If you have diabetes, then your eye doctor in Chicago may speak with you about diabetic retinopathy, an eye problem that can affect diabetics. Continue reading to learn the answers to common questions about diabetic retinopathy. Diabetic Retinopathy

What is diabetic retinopathy?

In people with diabetes, progressive damage to the retina, which is the lining at the back of the eye that is sensitive to light, is what ophthalmologists refer to as diabetic retinopathy. This condition is a serious complication of diabetes that can threaten your eyesight.

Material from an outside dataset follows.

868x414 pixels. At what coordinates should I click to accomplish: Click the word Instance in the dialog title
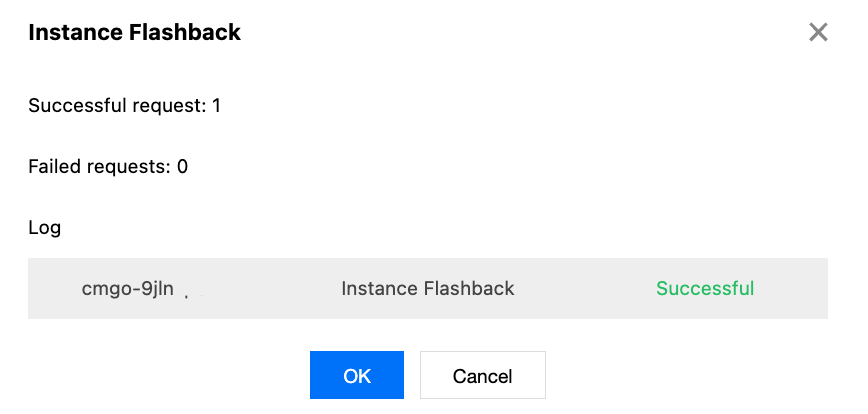[x=71, y=32]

What causes diabetic retinopathy?

When you have diabetes, your body’s ability to use and store glucose (sugar) is affected, a problem which can lead to high blood sugar levels. When your blood has too much sugar in it, this can cause damage to your tissues, including those of your eyes. Over time, diabetes can harm the blood vessels of each retina, causing blood and other fluids to leak out. As the retinal tissue swells with these fluids, blurred or cloudy vision can result. When left untreated, diabetic retinopathy can eventually lead to blindness.

What are the symptoms of diabetic retinopathy?

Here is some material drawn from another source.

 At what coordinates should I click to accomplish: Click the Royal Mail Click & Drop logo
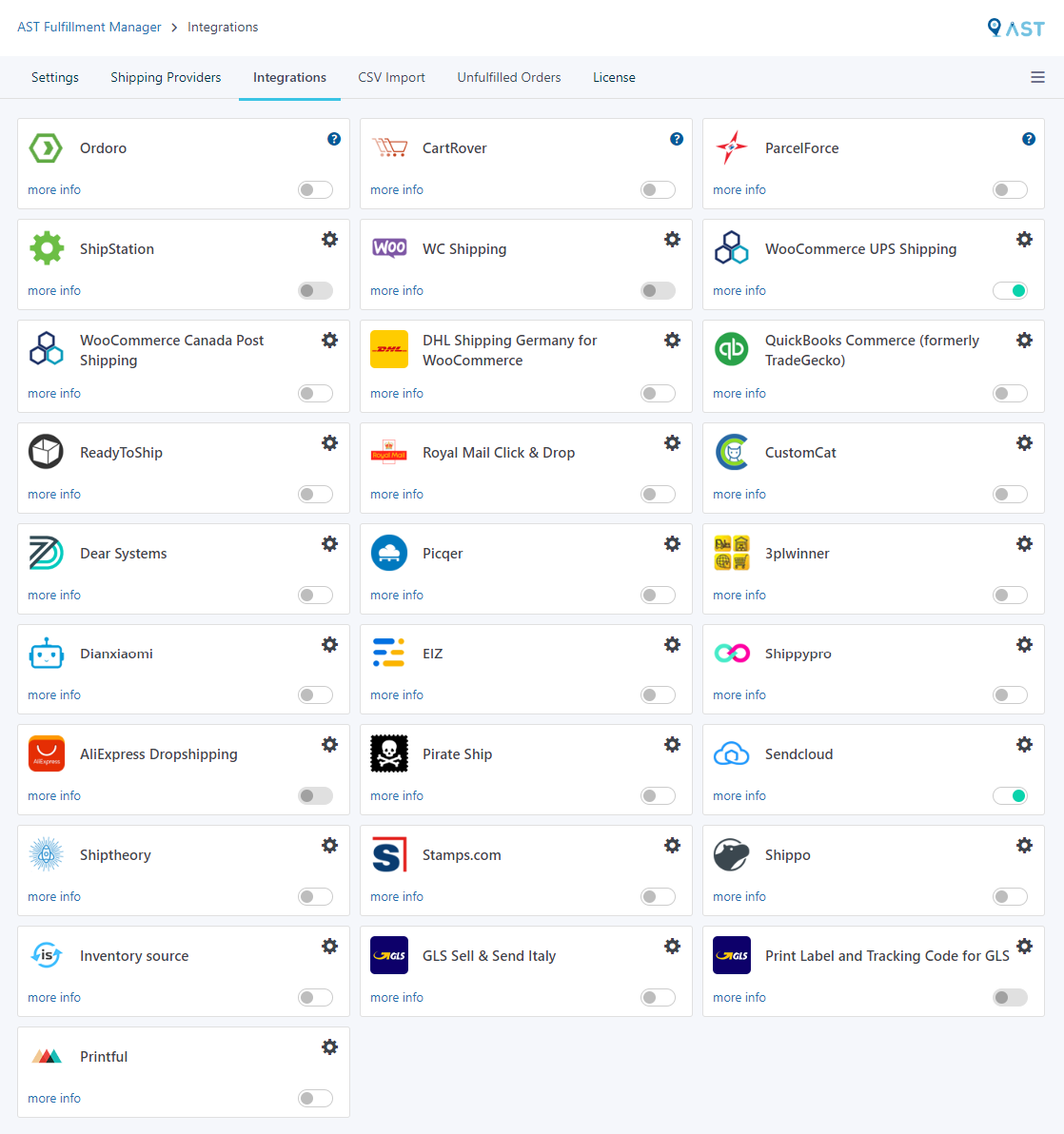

When diabetic retinopathy develops, the individual may experience any of several symptoms that include blurred vision, trouble seeing at night, seeing floaters or spots, and having an empty or dark spot in the field of vision. If you notice any of these symptoms, see your eye care professional right away. Although vision loss that results from this condition can be irreversible, early detection can significantly reduce your risk of blindness.

What can I do to prevent diabetic retinopathy?

This eye condition frequently develops without any early warning signs. For this reason, it’s critical to see your eye doctor at least once per year for a comprehensive dilated eye exam. Also, controlling your diabetes can slow the onset and progression of diabetic retinopathy, so work with your doctor to help keep your blood sugar and blood pressure at healthy levels.